** Start of Data for this task **

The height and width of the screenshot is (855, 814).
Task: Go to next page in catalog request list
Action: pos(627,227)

** End of Data for this task **
** Start of Data for this task **

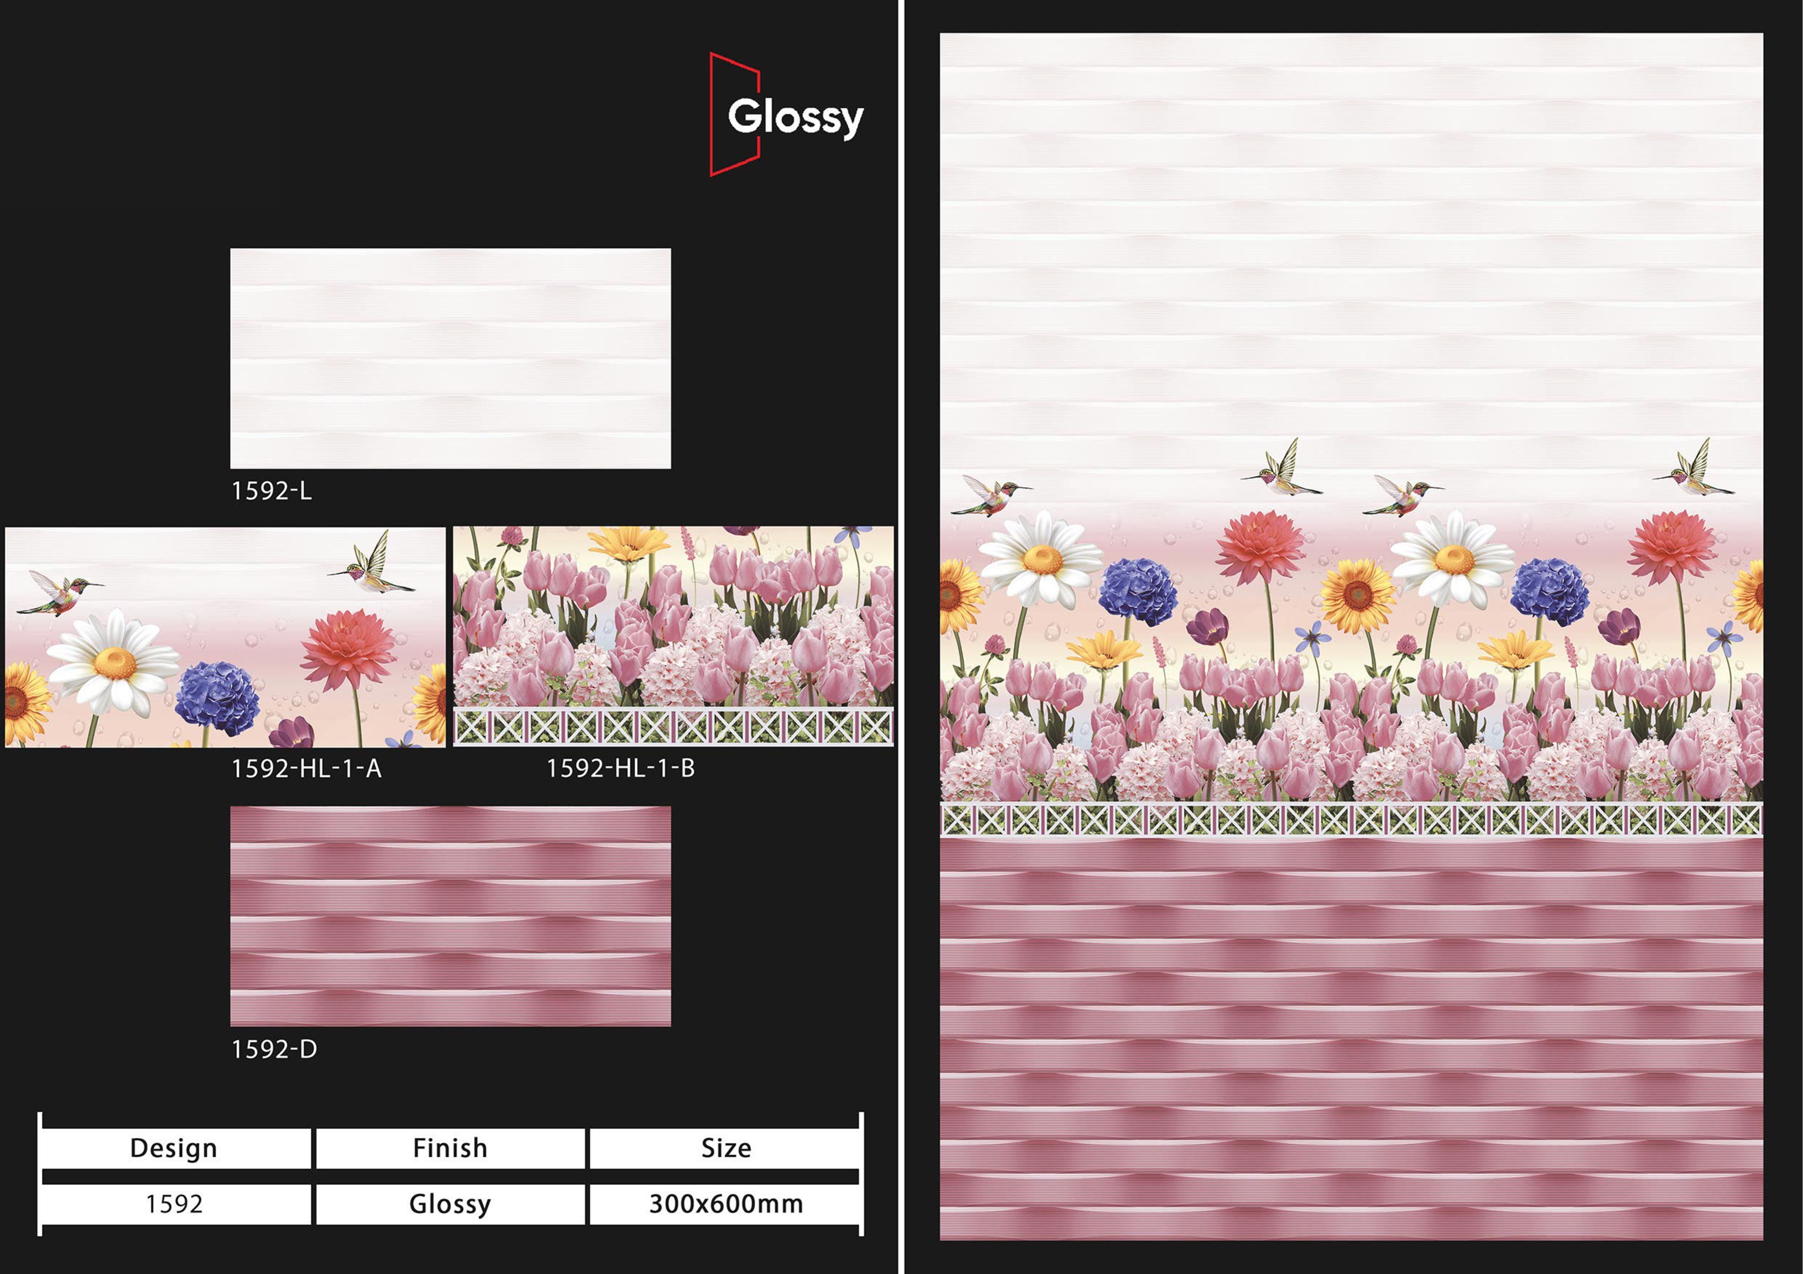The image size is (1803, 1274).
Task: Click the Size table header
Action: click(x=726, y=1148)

** End of Data for this task **

§ The request
Please duplicate everything from the line containing "The height and" down to the line containing "Action: pos(627,227)", with both of those lines included.

§ Solved problem
The height and width of the screenshot is (855, 814).
Task: Go to next page in catalog request list
Action: pos(627,227)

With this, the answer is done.